Problem
Format every line of the records below as a JSON list of strings, one string per line. Omit the blank lines.

Begin Data for processing

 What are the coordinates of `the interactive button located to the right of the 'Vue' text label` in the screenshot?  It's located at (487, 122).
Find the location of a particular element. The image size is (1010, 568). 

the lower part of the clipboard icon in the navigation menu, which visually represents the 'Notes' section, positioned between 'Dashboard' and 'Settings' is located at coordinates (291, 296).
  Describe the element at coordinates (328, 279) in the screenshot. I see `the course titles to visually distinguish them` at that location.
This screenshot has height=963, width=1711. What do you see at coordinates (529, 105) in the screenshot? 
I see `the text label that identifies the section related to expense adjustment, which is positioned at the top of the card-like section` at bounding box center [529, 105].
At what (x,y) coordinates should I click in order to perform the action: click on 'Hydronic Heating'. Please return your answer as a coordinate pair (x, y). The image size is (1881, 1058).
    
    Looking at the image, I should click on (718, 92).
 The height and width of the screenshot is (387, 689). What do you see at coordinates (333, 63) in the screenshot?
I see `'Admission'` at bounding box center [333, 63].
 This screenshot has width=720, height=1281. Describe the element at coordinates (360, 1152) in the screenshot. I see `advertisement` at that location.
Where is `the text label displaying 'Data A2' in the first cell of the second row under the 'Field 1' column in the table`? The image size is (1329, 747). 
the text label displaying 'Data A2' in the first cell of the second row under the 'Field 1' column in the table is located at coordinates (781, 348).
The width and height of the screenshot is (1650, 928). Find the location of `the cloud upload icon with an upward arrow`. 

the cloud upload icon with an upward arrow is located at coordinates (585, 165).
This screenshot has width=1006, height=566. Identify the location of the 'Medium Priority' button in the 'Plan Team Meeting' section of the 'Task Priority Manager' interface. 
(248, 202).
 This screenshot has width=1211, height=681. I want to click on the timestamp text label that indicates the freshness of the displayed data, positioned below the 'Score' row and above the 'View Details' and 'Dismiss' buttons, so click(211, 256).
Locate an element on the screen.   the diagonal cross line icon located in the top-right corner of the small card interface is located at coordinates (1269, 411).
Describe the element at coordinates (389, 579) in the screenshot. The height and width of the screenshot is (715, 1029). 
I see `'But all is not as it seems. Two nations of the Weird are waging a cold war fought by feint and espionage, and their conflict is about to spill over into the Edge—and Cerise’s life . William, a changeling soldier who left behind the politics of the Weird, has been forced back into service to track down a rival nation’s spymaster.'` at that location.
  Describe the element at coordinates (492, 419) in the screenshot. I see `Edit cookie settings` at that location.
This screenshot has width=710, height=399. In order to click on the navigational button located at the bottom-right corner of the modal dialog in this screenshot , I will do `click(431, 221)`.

End Data for processing

Written solution
[
  " What are the coordinates of `the interactive button located to the right of the 'Vue' text label` in the screenshot?  It's located at (487, 122).",
  "Find the location of a particular element. The image size is (1010, 568). ",
  "the lower part of the clipboard icon in the navigation menu, which visually represents the 'Notes' section, positioned between 'Dashboard' and 'Settings' is located at coordinates (291, 296).",
  "  Describe the element at coordinates (328, 279) in the screenshot. I see `the course titles to visually distinguish them` at that location.",
  "This screenshot has height=963, width=1711. What do you see at coordinates (529, 105) in the screenshot? ",
  "I see `the text label that identifies the section related to expense adjustment, which is positioned at the top of the card-like section` at bounding box center [529, 105].",
  "At what (x,y) coordinates should I click in order to perform the action: click on 'Hydronic Heating'. Please return your answer as a coordinate pair (x, y). The image size is (1881, 1058).",
  "    Looking at the image, I should click on (718, 92).",
  " The height and width of the screenshot is (387, 689). What do you see at coordinates (333, 63) in the screenshot?",
  "I see `'Admission'` at bounding box center [333, 63].",
  " This screenshot has width=720, height=1281. Describe the element at coordinates (360, 1152) in the screenshot. I see `advertisement` at that location.",
  "Where is `the text label displaying 'Data A2' in the first cell of the second row under the 'Field 1' column in the table`? The image size is (1329, 747). ",
  "the text label displaying 'Data A2' in the first cell of the second row under the 'Field 1' column in the table is located at coordinates (781, 348).",
  "The width and height of the screenshot is (1650, 928). Find the location of `the cloud upload icon with an upward arrow`. ",
  "the cloud upload icon with an upward arrow is located at coordinates (585, 165).",
  "This screenshot has width=1006, height=566. Identify the location of the 'Medium Priority' button in the 'Plan Team Meeting' section of the 'Task Priority Manager' interface. ",
  "(248, 202).",
  " This screenshot has width=1211, height=681. I want to click on the timestamp text label that indicates the freshness of the displayed data, positioned below the 'Score' row and above the 'View Details' and 'Dismiss' buttons, so click(211, 256).",
  "Locate an element on the screen.   the diagonal cross line icon located in the top-right corner of the small card interface is located at coordinates (1269, 411).",
  "Describe the element at coordinates (389, 579) in the screenshot. The height and width of the screenshot is (715, 1029). ",
  "I see `'But all is not as it seems. Two nations of the Weird are waging a cold war fought by feint and espionage, and their conflict is about to spill over into the Edge—and Cerise’s life . William, a changeling soldier who left behind the politics of the Weird, has been forced back into service to track down a rival nation’s spymaster.'` at that location.",
  "  Describe the element at coordinates (492, 419) in the screenshot. I see `Edit cookie settings` at that location.",
  "This screenshot has width=710, height=399. In order to click on the navigational button located at the bottom-right corner of the modal dialog in this screenshot , I will do `click(431, 221)`."
]